Qualcomm is in advanced acquisition discussions with Modular, the AI infrastructure software company, in a transaction valuing the startup at approximately $4 billion, according to people familiar with the matter. The deal would mark Qualcomm's largest software acquisition and its most direct bid to own the abstraction layer between hardware and large language models.
Modular, founded by former Google engineers Chris Latner and Tim Davis in 2022, builds compiler technology and runtime infrastructure that allows AI models to run efficiently across heterogeneous hardware—Nvidia GPUs, AMD accelerators, Qualcomm's own Snapdragon chips. The company's Mojo programming language and MAX inference engine directly address the vendor lock-in problem that has kept most frontier AI workloads tethered to Nvidia's CUDA ecosystem. Modular raised $100 million in a Series B round last August at an undisclosed valuation, with participation from General Catalyst and GV. The $4 billion figure represents a steep premium, though not unusual for infrastructure plays in the current cycle where software that unlocks hardware optionality commands strategic multiples.
The acquisition matters because it positions Qualcomm to capture edge AI inference revenue without owning the models themselves. OpenAI, Anthropic, and Google control frontier training; Nvidia controls datacenter inference through CUDA. Qualcomm's position in mobile and automotive gives it 22 billion devices shipped annually, but those devices historically run inference through model-specific runtimes that bypass the chip vendor entirely.
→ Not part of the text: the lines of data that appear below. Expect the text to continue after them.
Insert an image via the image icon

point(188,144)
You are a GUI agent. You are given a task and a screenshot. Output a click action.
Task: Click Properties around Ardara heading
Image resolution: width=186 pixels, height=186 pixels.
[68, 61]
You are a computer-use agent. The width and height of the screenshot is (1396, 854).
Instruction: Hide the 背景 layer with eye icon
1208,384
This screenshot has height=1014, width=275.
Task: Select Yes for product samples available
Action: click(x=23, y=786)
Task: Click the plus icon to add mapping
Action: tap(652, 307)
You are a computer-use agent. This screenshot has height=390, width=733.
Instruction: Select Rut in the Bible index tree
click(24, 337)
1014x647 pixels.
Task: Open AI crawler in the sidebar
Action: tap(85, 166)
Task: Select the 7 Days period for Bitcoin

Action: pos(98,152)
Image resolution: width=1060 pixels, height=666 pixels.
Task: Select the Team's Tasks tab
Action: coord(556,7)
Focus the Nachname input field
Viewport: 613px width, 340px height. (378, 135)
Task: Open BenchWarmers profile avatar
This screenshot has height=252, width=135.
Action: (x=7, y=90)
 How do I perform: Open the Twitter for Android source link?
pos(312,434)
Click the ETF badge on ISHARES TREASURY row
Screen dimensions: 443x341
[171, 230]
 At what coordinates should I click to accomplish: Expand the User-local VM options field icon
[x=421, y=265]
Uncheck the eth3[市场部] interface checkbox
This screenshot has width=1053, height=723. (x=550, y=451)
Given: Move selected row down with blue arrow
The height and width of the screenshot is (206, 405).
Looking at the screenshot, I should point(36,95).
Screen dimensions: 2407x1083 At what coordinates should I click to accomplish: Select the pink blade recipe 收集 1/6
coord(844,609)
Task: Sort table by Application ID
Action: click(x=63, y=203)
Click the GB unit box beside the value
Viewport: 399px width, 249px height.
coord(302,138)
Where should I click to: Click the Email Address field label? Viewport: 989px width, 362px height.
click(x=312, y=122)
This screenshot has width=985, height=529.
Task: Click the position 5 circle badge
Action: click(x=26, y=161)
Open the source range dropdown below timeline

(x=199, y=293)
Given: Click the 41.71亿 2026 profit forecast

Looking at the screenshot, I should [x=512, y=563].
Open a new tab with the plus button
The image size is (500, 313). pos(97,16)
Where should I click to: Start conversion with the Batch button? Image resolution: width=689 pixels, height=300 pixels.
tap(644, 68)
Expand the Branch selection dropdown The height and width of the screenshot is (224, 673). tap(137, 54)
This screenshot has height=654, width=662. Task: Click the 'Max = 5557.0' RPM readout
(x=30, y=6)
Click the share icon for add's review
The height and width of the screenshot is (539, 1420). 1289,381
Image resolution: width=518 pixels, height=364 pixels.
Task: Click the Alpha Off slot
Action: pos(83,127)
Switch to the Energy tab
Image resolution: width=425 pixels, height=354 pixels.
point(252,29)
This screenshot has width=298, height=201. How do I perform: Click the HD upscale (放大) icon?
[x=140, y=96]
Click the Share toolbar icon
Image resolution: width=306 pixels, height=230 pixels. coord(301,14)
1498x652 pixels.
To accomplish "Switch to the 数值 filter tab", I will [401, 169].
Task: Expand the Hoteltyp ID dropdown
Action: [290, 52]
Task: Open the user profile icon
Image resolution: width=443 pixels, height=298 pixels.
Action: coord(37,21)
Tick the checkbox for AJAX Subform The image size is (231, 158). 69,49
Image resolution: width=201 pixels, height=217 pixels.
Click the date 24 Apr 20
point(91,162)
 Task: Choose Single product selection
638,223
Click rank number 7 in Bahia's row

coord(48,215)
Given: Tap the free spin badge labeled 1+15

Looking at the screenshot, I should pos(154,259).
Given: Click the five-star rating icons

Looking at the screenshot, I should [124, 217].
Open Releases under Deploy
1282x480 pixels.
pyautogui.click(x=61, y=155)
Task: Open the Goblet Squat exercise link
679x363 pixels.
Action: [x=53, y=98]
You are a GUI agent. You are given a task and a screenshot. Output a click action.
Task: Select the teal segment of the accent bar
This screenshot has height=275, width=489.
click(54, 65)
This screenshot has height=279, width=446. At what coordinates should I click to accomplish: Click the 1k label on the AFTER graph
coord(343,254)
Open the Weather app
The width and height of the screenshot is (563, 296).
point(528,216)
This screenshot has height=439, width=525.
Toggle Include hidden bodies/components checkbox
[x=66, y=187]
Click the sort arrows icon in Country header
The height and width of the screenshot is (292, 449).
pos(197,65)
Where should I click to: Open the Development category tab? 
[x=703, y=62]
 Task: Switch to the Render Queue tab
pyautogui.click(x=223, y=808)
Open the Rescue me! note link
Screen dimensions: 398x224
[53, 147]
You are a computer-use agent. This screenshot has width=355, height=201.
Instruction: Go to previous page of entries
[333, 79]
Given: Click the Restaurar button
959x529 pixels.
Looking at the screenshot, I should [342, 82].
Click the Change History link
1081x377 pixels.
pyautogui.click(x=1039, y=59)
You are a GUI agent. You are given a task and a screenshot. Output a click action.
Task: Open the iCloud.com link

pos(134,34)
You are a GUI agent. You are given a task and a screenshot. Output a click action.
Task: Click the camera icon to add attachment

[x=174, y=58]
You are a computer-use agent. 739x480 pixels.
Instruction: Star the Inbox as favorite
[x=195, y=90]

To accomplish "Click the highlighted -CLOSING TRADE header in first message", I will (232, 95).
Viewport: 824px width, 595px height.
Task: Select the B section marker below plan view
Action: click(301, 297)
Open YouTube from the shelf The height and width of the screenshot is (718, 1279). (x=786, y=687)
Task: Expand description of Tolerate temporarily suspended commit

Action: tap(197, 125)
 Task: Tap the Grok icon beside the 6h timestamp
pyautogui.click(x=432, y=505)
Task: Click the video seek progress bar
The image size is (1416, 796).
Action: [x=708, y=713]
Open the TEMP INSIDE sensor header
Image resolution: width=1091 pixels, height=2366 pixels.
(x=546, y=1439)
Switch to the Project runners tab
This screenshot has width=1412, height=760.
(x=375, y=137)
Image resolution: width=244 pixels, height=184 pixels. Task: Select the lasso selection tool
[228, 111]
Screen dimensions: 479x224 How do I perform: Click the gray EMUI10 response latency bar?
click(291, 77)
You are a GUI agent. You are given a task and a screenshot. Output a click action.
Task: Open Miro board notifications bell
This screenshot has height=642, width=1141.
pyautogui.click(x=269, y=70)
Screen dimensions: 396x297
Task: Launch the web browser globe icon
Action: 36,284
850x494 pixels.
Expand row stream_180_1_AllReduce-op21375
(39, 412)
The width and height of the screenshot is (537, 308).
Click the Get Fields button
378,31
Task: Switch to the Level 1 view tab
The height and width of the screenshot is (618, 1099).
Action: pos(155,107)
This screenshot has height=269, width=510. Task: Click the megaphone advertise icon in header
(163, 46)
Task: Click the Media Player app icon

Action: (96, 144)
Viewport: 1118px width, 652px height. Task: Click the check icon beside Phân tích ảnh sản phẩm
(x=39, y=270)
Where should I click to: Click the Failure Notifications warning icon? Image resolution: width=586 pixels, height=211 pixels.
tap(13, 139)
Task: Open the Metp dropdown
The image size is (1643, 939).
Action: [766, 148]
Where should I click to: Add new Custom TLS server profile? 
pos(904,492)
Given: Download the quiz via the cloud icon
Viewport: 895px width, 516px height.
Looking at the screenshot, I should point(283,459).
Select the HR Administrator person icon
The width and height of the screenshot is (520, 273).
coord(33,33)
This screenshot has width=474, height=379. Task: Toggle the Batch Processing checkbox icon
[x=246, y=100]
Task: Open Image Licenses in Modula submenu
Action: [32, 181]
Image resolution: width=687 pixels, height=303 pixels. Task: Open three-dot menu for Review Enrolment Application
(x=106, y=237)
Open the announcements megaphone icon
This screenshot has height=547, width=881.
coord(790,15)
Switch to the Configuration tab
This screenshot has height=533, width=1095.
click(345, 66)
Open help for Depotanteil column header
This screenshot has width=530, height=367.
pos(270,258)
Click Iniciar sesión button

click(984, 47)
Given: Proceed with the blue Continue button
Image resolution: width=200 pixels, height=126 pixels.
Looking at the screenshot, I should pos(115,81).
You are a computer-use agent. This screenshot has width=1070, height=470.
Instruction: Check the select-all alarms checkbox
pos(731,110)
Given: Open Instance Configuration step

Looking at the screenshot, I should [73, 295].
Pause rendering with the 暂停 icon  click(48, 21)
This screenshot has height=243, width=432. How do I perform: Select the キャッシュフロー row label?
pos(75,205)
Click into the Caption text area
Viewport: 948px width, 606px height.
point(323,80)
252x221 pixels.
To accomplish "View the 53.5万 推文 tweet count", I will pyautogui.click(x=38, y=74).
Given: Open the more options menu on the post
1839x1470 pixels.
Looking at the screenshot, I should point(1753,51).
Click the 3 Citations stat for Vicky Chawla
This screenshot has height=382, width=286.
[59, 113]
Modular's stack changes that—it becomes the universal translation layer, and Qualcomm would own it. The deal also preempts a structural threat: if xAI, Meta, or Mistral decide to optimize their models for non-Nvidia silicon, they need a compiler that doesn't privilege one vendor. Modular was building exactly that, and now it wouldn't be neutral.
Operators should watch for FTC review timing, expected within 45 to 60 days if the deal closes in Q2. Qualcomm has no meaningful software antitrust exposure, but the acquisition lands during heightened scrutiny of AI infrastructure consolidation. More immediately, watch for customer defections—Modular's value proposition was vendor neutrality, and that proposition inverts the moment Qualcomm signs the wire. AMD and Intel, both Modular partners, will need to decide whether to continue integration work on a competitor-owned stack.
The deal hasn't closed. Discussions are advanced, not binding. But Qualcomm CEO Cristiano Amon has publicly committed to $22 billion in AI-related revenue by fiscal 2029, and the company currently has $13 billion in cash and marketable securities on its balance sheet. The math supports the bid.